Although each of the Tibetan Dunhuang manuscripts is unique, we can put them in some sort of order, arranging them so that at one end of the scale we have the thousands of carefully copied and corrected sūtras which were the products of organized scriptoria working during the Tibetan imperial period. Here variations are at a minimum and have been eradicated as much as possible in the editorial process…


In the middle of the scale are the manuscripts that have been copied carefully, but outside of the scriptorium and usually without revisions. Most of these would have been for personal use, and contain texts like short treatises, prayers and rituals. Handwritings are individual and sometimes quite stylish….


At the other end of the scale there are manuscripts that are much more scruffy. The individual letters are poorly formed, as if by children, and the spelling varies quite noticeably more than in most of the Tibetan Dunhuang manuscripts….


The initial temptation is to leave this last type of manuscript well alone, and spend one’s time with more beautiful specimens. However, forced to confront them in my cataloguing work, I had to think about why these people wrote Tibetan so very badly. One possibility is that these weren’t Tibetans, that they had only just learned Tibetan in order to be able to write and understand Tibetan Buddhist prayers and practices.

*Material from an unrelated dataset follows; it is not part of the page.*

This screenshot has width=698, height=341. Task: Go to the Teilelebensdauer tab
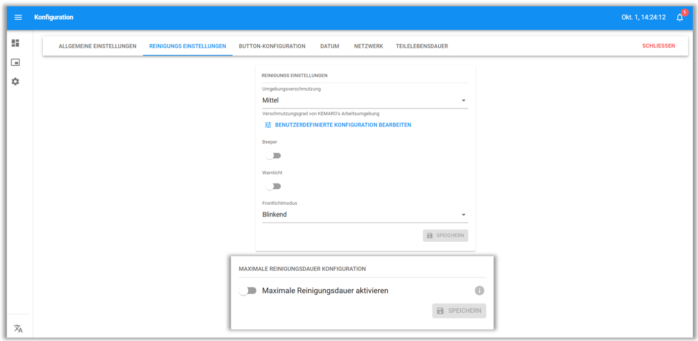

Another possibility – one that doesn’t exclude the first – is that these manuscripts came out of teaching situations. Most of us will be familiar with taking down notes from some kind of lecture or talk, and with the fact that some people are better note-takers than others. A student might be particulary quick with a pen, and copy nearly every word, or only manage only the most general sort of summary. Taking notes is still important in a variety of teaching situations, including Buddhist ones. But it was even more important before the widespread use of printing made textbooks available. In a manuscript culture, the only textbooks students would own were the ones they wrote themselves.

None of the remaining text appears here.